This invention relates generally to electric machines and, more particularly, to an optimization strategy for designing induction motors and generators.
Known motors including synchronous machines, non-synchronous machines, and direct current (DC) machines, include a motor housing, a stator including one or more windings, or one or more permanent magnets, and a rotor assembly. The rotor assembly includes a rotor core and a rotor shaft that extends through the rotor core. The rotor is constructed of a plurality of laminations and includes one or more armature windings one or more permanent magnets. The motor housing includes at least one endshield and houses at least a portion of the rotor assembly. At least one bearing receives and the rotor shaft, and is positioned between the endshield and an inner bearing cap to enable the rotor shaft to rotate during operation.

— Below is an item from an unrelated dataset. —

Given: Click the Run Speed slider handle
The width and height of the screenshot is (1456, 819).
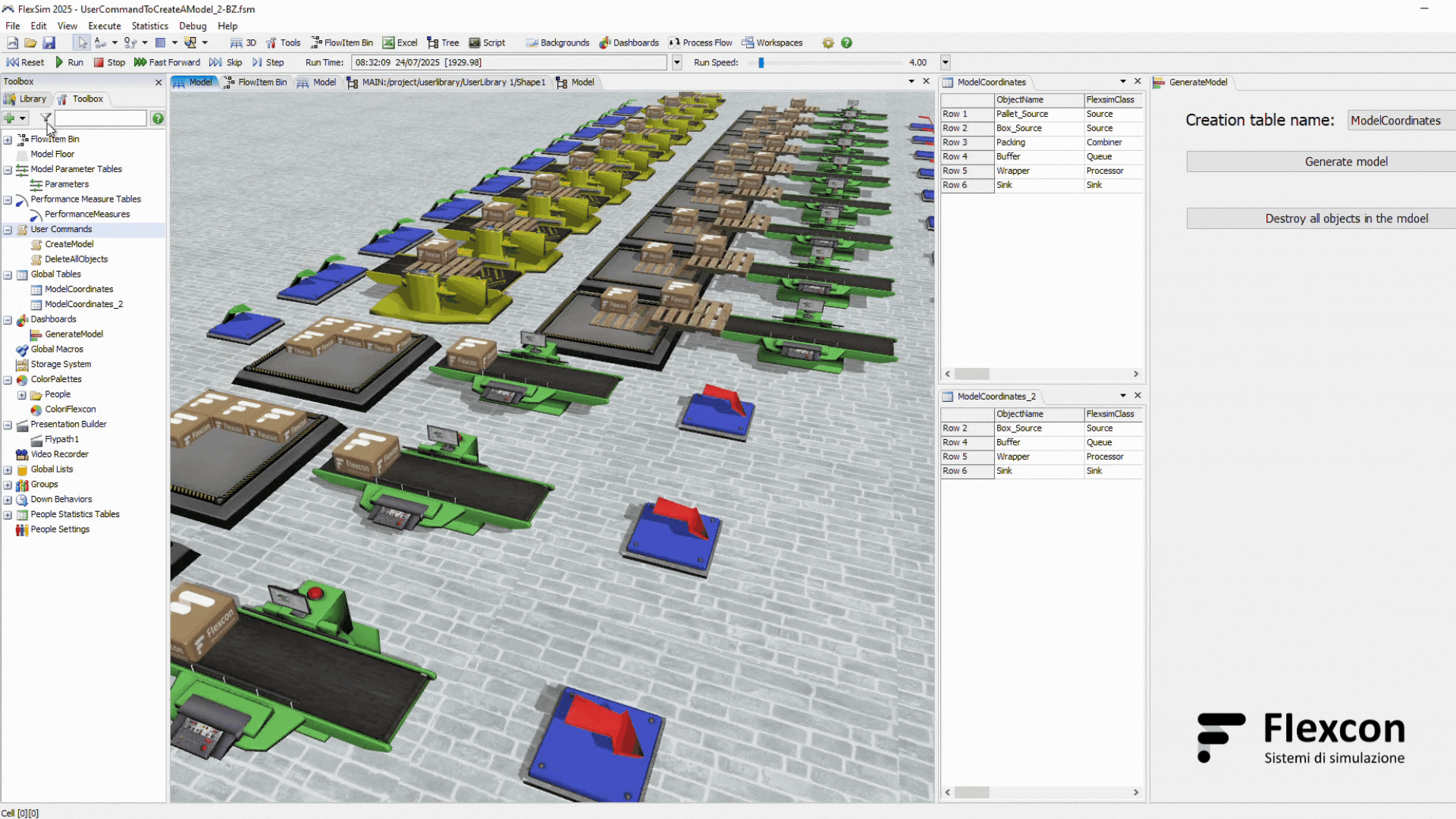Looking at the screenshot, I should [x=761, y=62].
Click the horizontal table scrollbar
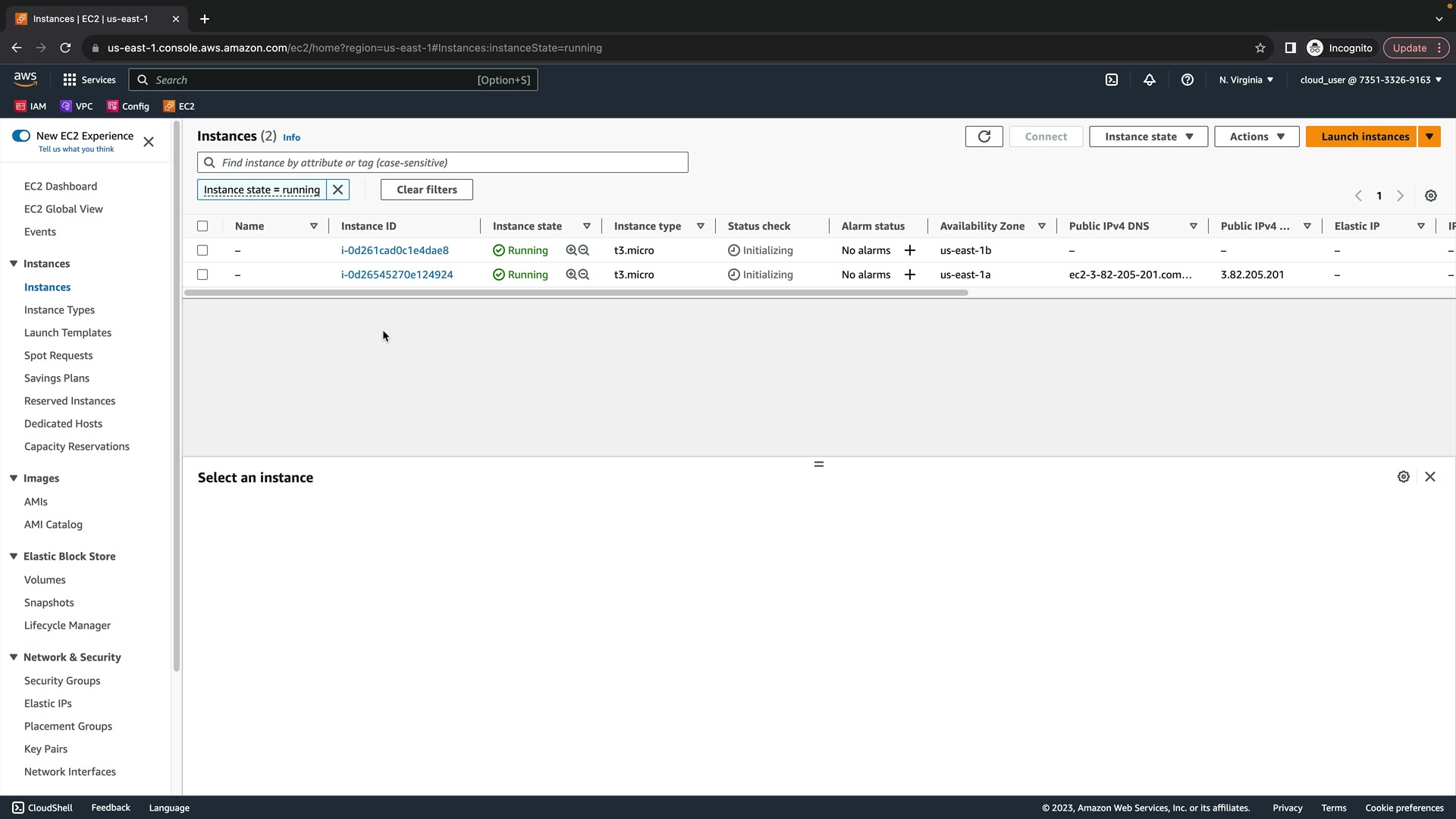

At least some known motors are configured to satisfy pre-determined steady state operating requirements such as a rated voltage, a locked rotor voltage, and a breakdown voltage. Two key components for satisfying operating requirements are lamination geometry and winding variables. The lamination geometry and winding variables are configured to facilitate optimizing performance cost variables associated with the motor design. At least some known design methods attempt to optimize a winding after a lamination design is know. This design method may only provide acceptable results the bounds of the particular lamination, and as such, does not allow the assertion that a global optimum has been found. Other known methods attempt to simultaneously optimize all the winding variables and lamination geometry variables. This design is much more complex and computationally expensive.